> **What this task involves**
Rescale the entries between the lines holding "The height and" and "tap(432, 384)", inclusive, by restating those lines with their requests and multiplying every coordinate in the answers by 1.2, rounded to whole numbers with halves going up. Return only those lines and leave out the pictures.

> **Record list**
......

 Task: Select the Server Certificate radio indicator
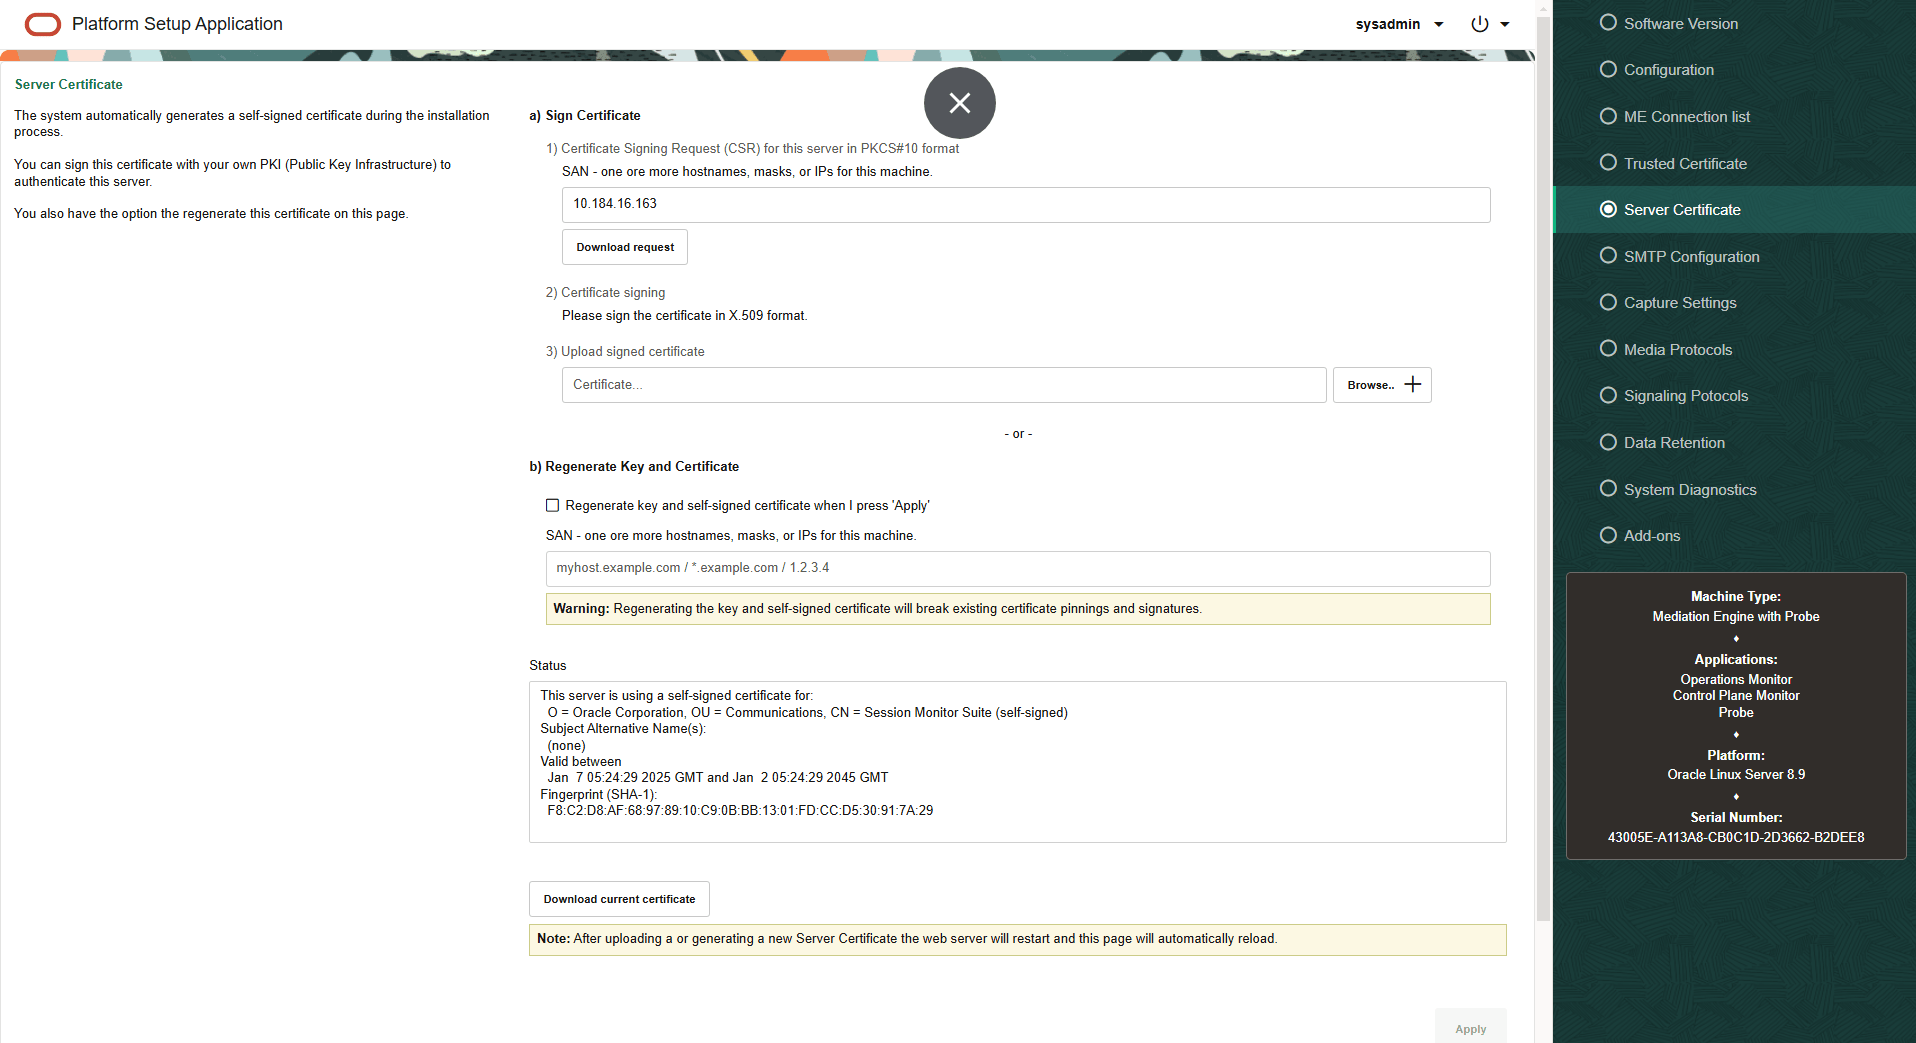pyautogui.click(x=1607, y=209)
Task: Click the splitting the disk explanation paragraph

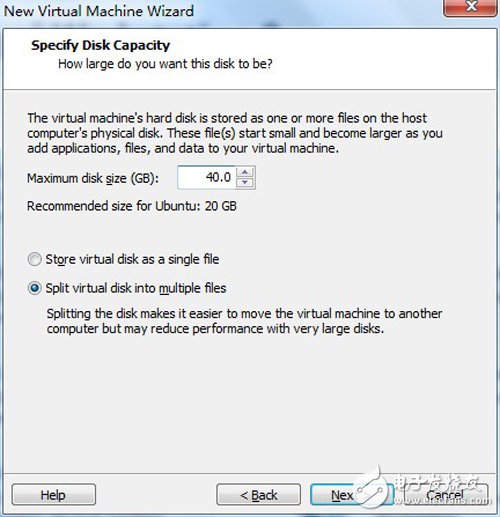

......

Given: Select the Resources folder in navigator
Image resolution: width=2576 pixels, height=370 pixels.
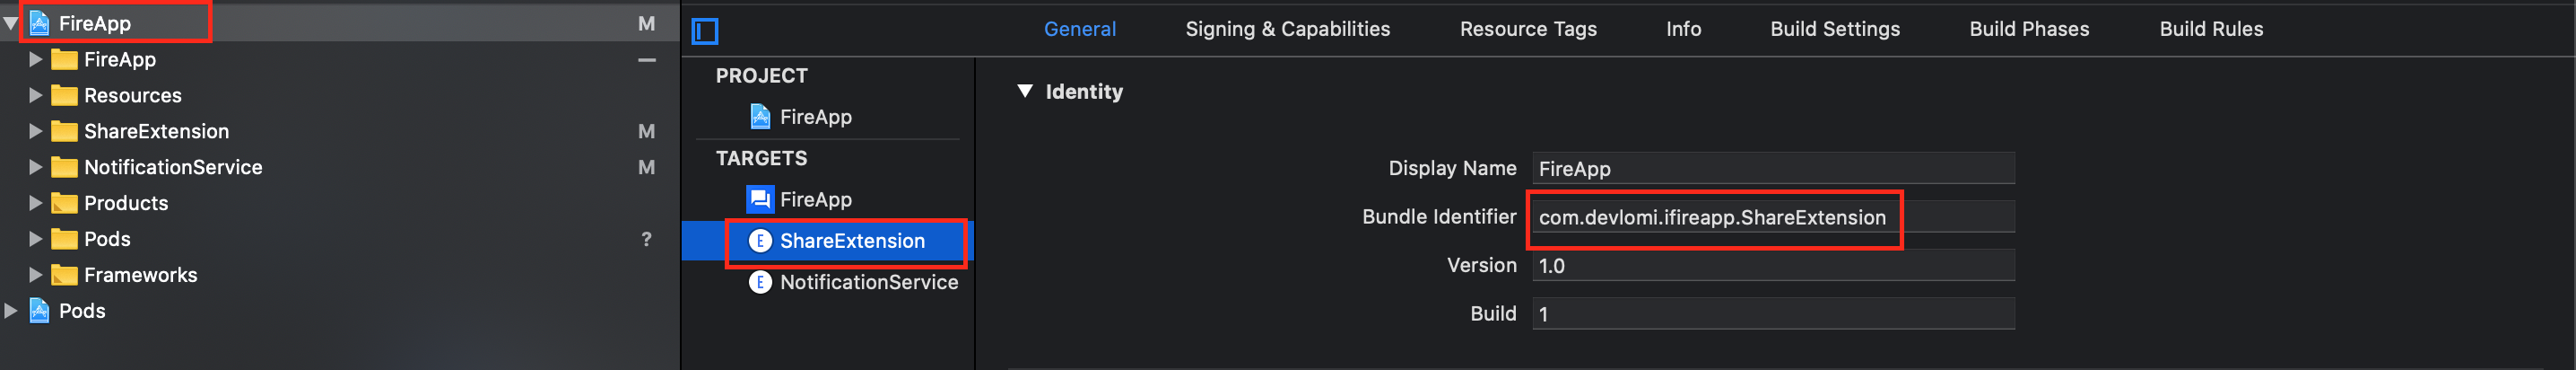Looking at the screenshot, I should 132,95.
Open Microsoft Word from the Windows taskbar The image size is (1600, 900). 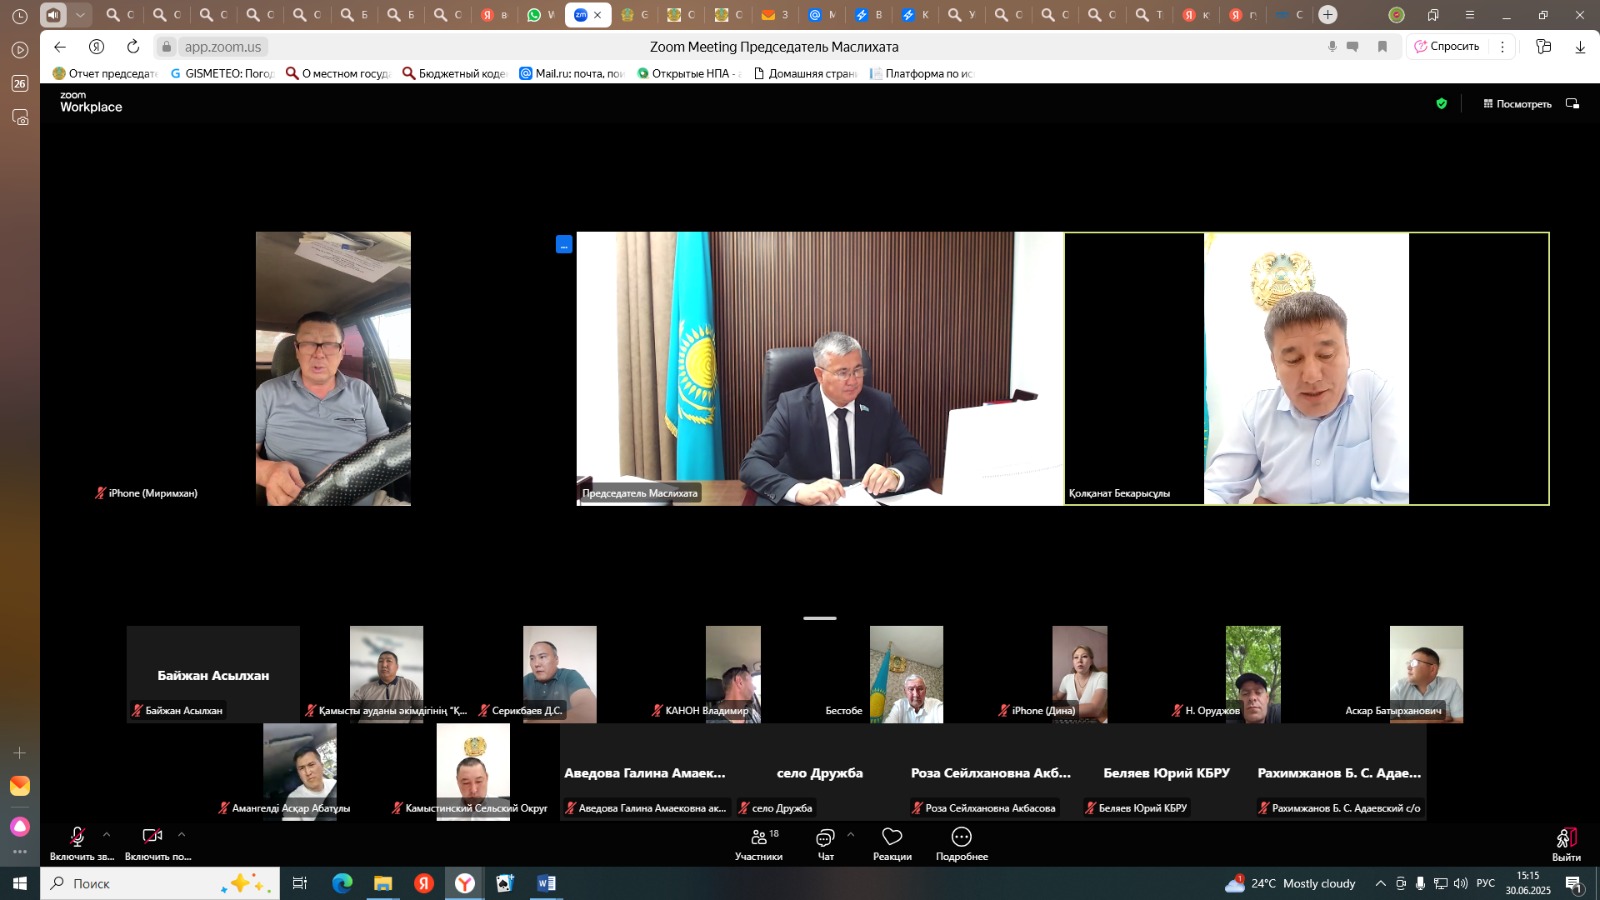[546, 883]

......

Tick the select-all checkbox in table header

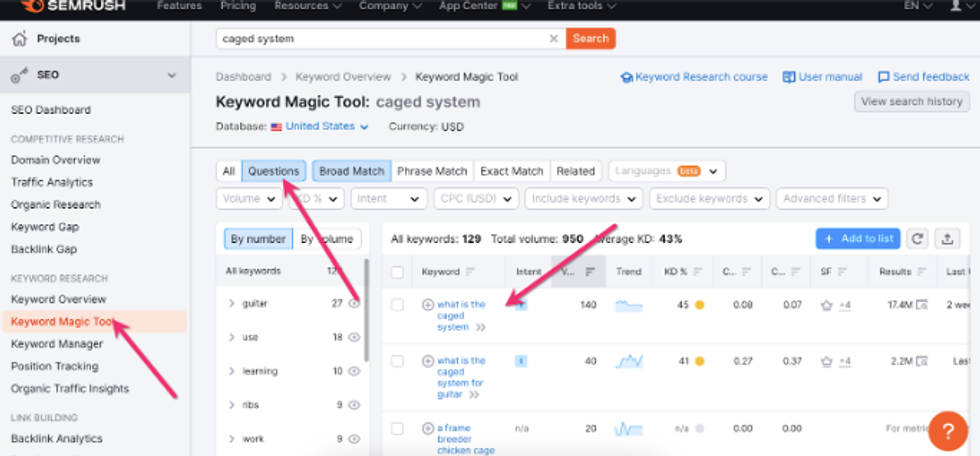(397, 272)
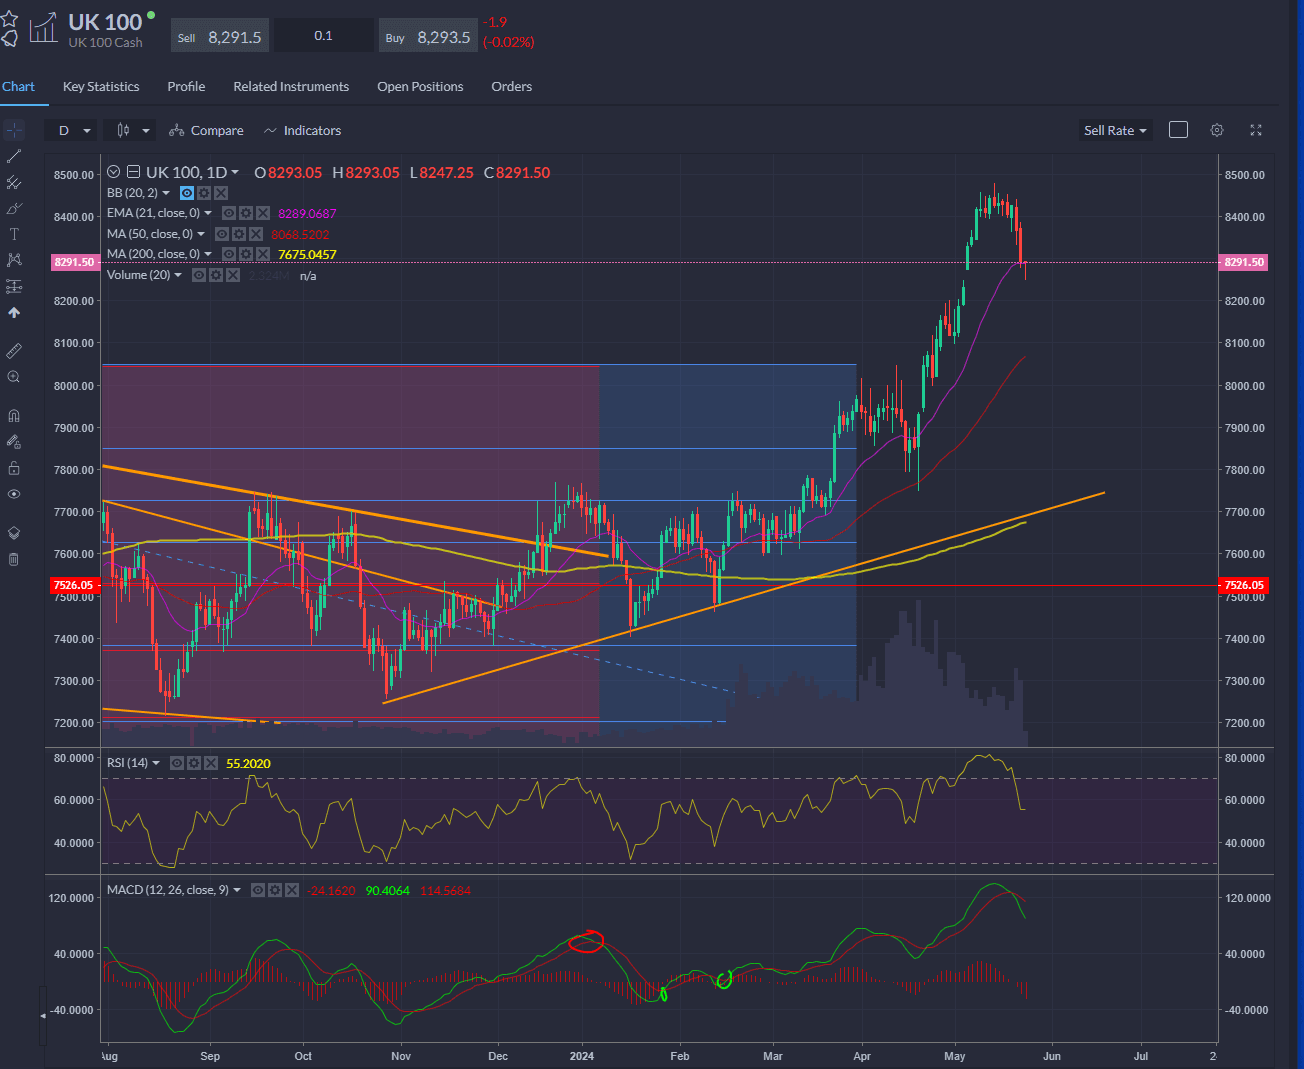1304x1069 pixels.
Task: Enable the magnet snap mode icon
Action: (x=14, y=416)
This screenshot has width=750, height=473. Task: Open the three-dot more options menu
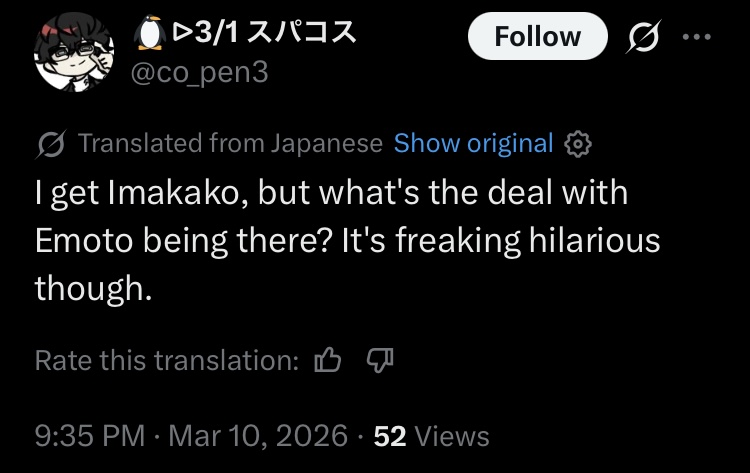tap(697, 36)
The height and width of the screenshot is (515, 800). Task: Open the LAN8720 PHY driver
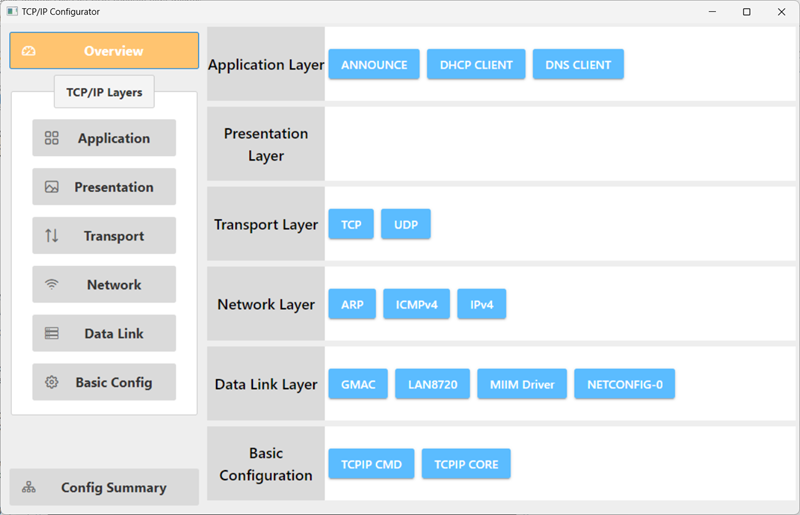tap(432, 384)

......

> **Completed task**
The height and width of the screenshot is (515, 800). Task: Open the LAN8720 PHY driver
tap(518, 461)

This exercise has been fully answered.